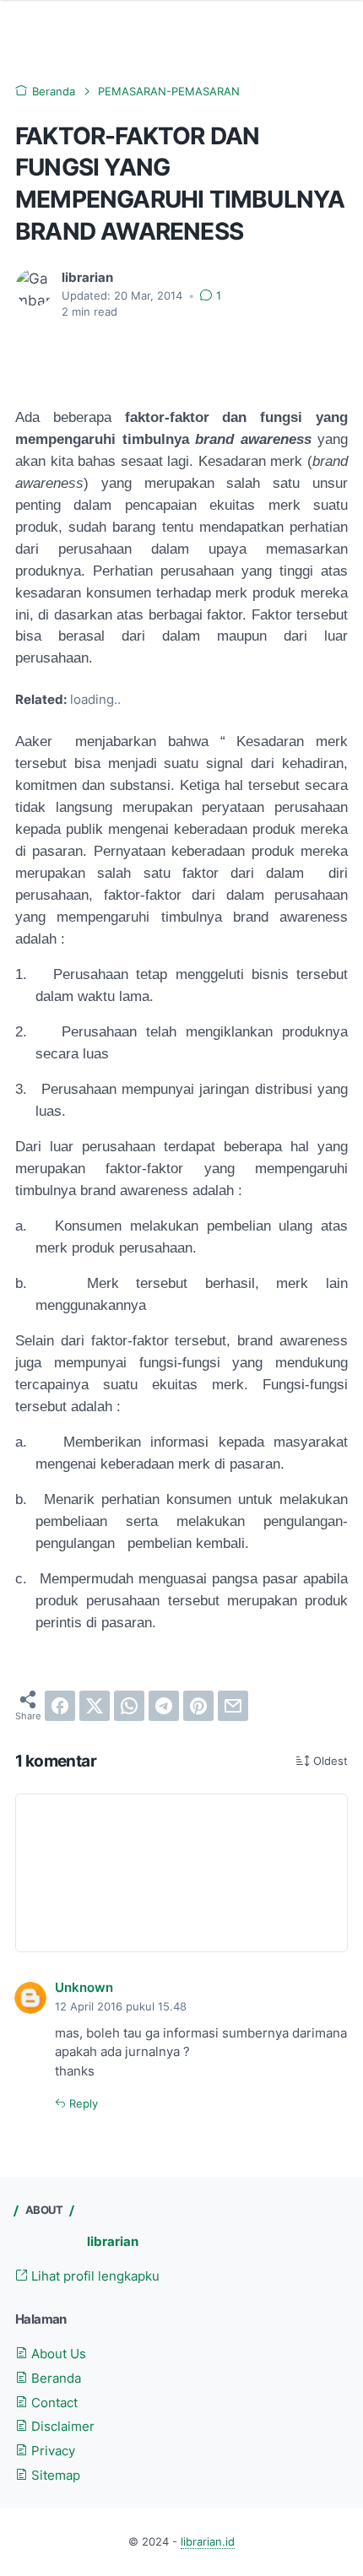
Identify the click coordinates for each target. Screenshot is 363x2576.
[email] (233, 1706)
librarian (112, 2241)
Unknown (84, 1987)
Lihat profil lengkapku (94, 2276)
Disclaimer (61, 2426)
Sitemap (54, 2475)
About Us (57, 2354)
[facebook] (60, 1706)
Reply (82, 2104)
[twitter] (94, 1706)
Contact (53, 2403)
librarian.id (208, 2541)
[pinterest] (198, 1706)
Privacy (51, 2451)
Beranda (54, 2378)
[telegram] (164, 1706)
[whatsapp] (129, 1706)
────────────────
_What to do_: Starting at the line with "librarian.id (208, 2541)", retype each line through the final one in the data above, unchanged and with nothing added.

_Finished exercise_:
librarian.id (208, 2541)
[pinterest] (198, 1706)
Privacy (51, 2451)
Beranda (54, 2378)
[telegram] (164, 1706)
[whatsapp] (129, 1706)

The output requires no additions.